◆ Условие задания
Скопируйте из фрагмента документа без изменений отрывок от слов «Н.И.: Вас тогда» до слов «зачем вам книга?» включительно.

◆ Фрагмент документа
------------------------------
Наталья Игрунова: Александр Михайлович, а как в вашей жизни возник
Агриппа д’Обинье?
Александр Ревич: Нечаянно. Впервые я его прочитал в переводе Парнаха, а он был влюблен в Агриппу. Перевод был какой-то немножко самодеятельный, доморощенный. И мне он понравился. А потом стал читать по-французски и обалдел. Литературовед Георгий Степанович Кнабе удивлялся: зачем ты его переводишь? Устаревший язык. (Он писал на старофранцузском.) А я ему сказал — он куда крупнее всей твоей “Плеяды”.
Я всегда сочувственно относился к гонимым. Сейчас я, православный человек, понимаю, что, если бы у нас победили раскольники, было бы то же самое, но сочувствую Аввакуму — потому что мученик. Это, кстати, очень русское качество — сочувствовать мученикам. Агриппа для меня был Богом. Я никогда не понимал, почему к нему такое равнодушие — не только у нас, во Франции ужасное равнодушие. Хотя во Франции есть то ли Академия, то ли Общество Агриппы и до сих пор много кальвинистов. Жорж Нива — кальвинист, оказывается. Так вот когда я стал его читать по-французски, вникать в него, я понял, что он поэт дантовского хода, он эпический, великий поэт. Которого французы отдали в пустоту.
Н.И.: То есть сами французы его не прочитали?
А.Р.: К нему пришли в конце XIX века, его открыл, между прочим, Бодлер, а Гюго шел путями его.
Н.И.: Вас тогда что зацепило: судьба или текст?
А.Р.: Там все на свете было.
А когда стали делать французский том в БВЛ, мне позвонила Сельма Рубеновна Брахман: “Что вы хотите взять?” И я сказал, что буду переводить только Агриппу д’Обинье. Но она дала еще много чего… Судьба интересная. Эта эпоха увлекала меня со времен, когда я читал “Юные годы короля Генриха IV” и “Зрелые годы короля Генриха IV” Генриха Манна. Потрясающая личность. А потом я еще прочитал… Шаброль — не киношный, а романист, Жан-Пьер — написал о нем роман “Козел отпущения”. Очень интересный роман, у меня он есть на французском. Надо бы перевести. Как бы это сделать?.. Сейчас возьму Агриппу… (Подходит к книжному шкафу.) Не могу найти… А, вот я что сделаю…
Н.И.: Александр Михайлович, а зачем вам книга?
------------------------------
◆ Строки набора данных
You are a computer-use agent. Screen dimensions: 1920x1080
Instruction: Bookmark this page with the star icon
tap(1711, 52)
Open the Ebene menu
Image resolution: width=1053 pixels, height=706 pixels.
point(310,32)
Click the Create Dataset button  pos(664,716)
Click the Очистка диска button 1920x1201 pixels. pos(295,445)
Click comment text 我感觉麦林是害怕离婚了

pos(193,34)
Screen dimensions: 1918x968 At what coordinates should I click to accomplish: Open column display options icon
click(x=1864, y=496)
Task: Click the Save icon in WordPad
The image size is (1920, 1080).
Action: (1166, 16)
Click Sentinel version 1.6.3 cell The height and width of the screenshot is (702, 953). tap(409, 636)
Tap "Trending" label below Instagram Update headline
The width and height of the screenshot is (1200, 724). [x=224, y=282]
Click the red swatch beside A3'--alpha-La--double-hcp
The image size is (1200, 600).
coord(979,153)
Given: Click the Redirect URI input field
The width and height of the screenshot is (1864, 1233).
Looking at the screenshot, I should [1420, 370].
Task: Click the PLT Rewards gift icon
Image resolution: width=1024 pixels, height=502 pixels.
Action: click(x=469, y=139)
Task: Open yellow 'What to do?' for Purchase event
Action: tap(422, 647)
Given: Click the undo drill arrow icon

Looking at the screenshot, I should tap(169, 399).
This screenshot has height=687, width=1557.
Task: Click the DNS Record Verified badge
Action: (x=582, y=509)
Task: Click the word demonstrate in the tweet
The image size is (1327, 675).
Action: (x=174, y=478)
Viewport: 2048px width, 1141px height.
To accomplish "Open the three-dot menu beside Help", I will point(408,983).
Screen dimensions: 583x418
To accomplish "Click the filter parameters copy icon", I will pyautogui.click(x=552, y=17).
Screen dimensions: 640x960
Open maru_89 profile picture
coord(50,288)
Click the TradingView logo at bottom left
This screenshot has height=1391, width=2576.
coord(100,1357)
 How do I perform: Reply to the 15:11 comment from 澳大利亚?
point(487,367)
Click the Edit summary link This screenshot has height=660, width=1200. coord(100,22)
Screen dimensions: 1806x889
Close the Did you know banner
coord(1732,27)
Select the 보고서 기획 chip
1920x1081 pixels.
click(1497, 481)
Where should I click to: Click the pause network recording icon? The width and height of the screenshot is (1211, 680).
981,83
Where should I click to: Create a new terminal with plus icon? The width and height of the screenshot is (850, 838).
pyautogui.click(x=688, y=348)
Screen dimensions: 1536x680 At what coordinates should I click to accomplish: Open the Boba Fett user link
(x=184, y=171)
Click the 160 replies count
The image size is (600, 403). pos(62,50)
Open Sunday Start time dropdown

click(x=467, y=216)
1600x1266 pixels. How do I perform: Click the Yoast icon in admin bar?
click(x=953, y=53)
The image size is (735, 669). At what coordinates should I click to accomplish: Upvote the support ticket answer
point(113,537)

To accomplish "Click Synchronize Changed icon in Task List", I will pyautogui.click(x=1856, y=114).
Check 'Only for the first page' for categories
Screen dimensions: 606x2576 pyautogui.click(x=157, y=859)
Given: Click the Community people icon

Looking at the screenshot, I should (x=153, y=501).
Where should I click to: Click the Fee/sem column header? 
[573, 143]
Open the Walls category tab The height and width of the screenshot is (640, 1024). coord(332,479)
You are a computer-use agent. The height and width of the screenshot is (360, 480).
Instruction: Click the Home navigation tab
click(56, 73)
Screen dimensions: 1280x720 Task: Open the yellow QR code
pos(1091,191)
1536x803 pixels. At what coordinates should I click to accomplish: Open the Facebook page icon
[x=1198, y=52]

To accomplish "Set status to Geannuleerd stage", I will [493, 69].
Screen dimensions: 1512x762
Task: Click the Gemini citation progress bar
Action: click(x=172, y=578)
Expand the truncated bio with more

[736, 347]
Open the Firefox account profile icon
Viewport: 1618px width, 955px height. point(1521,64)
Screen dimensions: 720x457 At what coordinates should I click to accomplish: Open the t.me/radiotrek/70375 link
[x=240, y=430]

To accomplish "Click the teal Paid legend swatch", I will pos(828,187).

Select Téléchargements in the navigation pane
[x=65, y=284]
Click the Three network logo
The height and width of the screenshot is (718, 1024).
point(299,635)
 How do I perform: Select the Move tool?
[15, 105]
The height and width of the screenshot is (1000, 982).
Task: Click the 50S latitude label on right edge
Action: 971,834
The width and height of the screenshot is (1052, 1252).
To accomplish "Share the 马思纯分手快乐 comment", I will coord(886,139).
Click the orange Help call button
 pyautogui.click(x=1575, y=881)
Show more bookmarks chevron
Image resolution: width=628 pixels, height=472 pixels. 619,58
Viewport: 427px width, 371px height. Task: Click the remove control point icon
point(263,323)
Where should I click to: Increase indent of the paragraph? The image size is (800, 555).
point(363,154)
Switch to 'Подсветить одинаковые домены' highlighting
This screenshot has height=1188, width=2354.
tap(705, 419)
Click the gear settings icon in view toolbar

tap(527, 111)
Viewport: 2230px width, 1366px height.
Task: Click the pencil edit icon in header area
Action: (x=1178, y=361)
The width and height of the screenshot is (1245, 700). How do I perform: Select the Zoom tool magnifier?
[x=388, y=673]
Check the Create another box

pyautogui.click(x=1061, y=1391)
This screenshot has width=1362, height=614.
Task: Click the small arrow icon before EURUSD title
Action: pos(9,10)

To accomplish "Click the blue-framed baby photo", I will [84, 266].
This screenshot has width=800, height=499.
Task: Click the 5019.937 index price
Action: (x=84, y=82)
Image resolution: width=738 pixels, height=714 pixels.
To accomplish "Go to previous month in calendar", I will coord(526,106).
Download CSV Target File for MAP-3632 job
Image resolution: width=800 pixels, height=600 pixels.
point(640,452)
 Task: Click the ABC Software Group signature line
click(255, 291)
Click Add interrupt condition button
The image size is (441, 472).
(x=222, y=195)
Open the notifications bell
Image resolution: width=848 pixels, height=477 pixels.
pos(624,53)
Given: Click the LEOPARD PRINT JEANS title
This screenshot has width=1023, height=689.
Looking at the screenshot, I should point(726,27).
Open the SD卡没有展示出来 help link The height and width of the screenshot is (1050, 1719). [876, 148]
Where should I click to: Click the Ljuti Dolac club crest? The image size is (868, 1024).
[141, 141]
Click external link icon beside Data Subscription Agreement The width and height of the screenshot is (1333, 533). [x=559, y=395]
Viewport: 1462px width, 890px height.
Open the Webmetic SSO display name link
------------------------------
◆ Решение задания
Н.И.: Вас тогда что зацепило: судьба или текст?
А.Р.: Там все на свете было.
А когда стали делать французский том в БВЛ, мне позвонила Сельма Рубеновна Брахман: “Что вы хотите взять?” И я сказал, что буду переводить только Агриппу д’Обинье. Но она дала еще много чего… Судьба интересная. Эта эпоха увлекала меня со времен, когда я читал “Юные годы короля Генриха IV” и “Зрелые годы короля Генриха IV” Генриха Манна. Потрясающая личность. А потом я еще прочитал… Шаброль — не киношный, а романист, Жан-Пьер — написал о нем роман “Козел отпущения”. Очень интересный роман, у меня он есть на французском. Надо бы перевести. Как бы это сделать?.. Сейчас возьму Агриппу… (Подходит к книжному шкафу.) Не могу найти… А, вот я что сделаю…
Н.И.: Александр Михайлович, а зачем вам книга?